Sam soupira, caressant doucement la joue de Dolly. « Ne pleure pas, ma poupée. Je vais veiller sur elle, d'accord ? On doit juste prouver à Rogan qu'elle ne peut pas s'adapter là-bas. On ne refera pas les mêmes erreurs du passé. »
Dolly hocha la tête, ses sanglots silencieux me perçant le cœur. Je montai les derniers degrés, traversai le couloir obscur et me glissai dans la petite chambre. La lumière de la lune traversait la fenêtre, dessinant des ombres argentées sur les murs.

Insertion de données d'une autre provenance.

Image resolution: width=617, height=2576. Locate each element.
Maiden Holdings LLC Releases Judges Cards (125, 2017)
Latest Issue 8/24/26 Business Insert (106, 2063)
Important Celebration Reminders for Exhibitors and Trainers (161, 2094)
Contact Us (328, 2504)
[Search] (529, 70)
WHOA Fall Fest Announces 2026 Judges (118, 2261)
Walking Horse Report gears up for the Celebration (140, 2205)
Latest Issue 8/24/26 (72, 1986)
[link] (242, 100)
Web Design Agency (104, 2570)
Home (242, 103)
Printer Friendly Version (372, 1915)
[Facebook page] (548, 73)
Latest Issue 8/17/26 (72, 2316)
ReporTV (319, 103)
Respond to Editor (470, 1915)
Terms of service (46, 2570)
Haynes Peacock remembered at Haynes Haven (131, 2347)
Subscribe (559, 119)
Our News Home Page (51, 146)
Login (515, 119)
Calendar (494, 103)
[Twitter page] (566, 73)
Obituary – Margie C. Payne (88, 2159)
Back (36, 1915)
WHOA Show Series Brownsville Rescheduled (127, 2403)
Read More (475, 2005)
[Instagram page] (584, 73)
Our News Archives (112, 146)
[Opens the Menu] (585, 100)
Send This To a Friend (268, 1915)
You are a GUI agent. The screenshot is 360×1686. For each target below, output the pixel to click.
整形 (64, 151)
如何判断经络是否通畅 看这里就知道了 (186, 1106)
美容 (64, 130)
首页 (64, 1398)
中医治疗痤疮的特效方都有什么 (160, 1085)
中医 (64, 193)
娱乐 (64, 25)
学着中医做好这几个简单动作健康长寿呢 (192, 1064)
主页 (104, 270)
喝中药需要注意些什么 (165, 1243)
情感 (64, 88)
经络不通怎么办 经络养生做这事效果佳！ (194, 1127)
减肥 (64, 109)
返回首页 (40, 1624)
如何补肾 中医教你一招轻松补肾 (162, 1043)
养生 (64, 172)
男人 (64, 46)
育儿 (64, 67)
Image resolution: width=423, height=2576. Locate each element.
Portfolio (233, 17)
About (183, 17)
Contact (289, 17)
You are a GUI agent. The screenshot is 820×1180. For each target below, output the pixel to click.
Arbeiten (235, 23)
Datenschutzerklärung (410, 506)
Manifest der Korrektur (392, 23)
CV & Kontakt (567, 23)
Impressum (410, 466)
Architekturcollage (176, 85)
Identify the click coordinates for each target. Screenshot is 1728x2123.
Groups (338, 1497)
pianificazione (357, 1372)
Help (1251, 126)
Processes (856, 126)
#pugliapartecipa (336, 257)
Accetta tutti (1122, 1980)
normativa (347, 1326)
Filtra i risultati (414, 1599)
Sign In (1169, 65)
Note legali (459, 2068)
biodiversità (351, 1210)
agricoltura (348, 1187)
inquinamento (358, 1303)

Je fermai doucement la porte, ne voulant pas déranger la fillette profondément endormie sous ses couvertures. Je m'installai près d'elle, observant sa poitrine se soulever au rythme régulier de sa respiration.
Dolly l'avait habillée d'une robe blanche immaculée, soigneusement nettoyée. Sur la table de nuit reposaient une photographie et un poignard, objets que Dolly avait jugé nécessaires pour calmer ses éventuelles peurs à son réveil.
Personne n'avait touché au médaillon d'argent suspendu autour de son cou, indécis quant à sa nature réelle : un simple bijou ou un artefact ancestral ? Les coutumes des loups varient selon le clan, la région et la lignée, et nul ne savait ce que ce collier signifiait.
Je me surpris à caresser doucement le pendentif, tandis que dans mon esprit grondait une tempête d'interrogations. Quel mystère cette enfant cachait-elle vraiment, et jusqu'où serions-nous prêts à aller pour la protéger ?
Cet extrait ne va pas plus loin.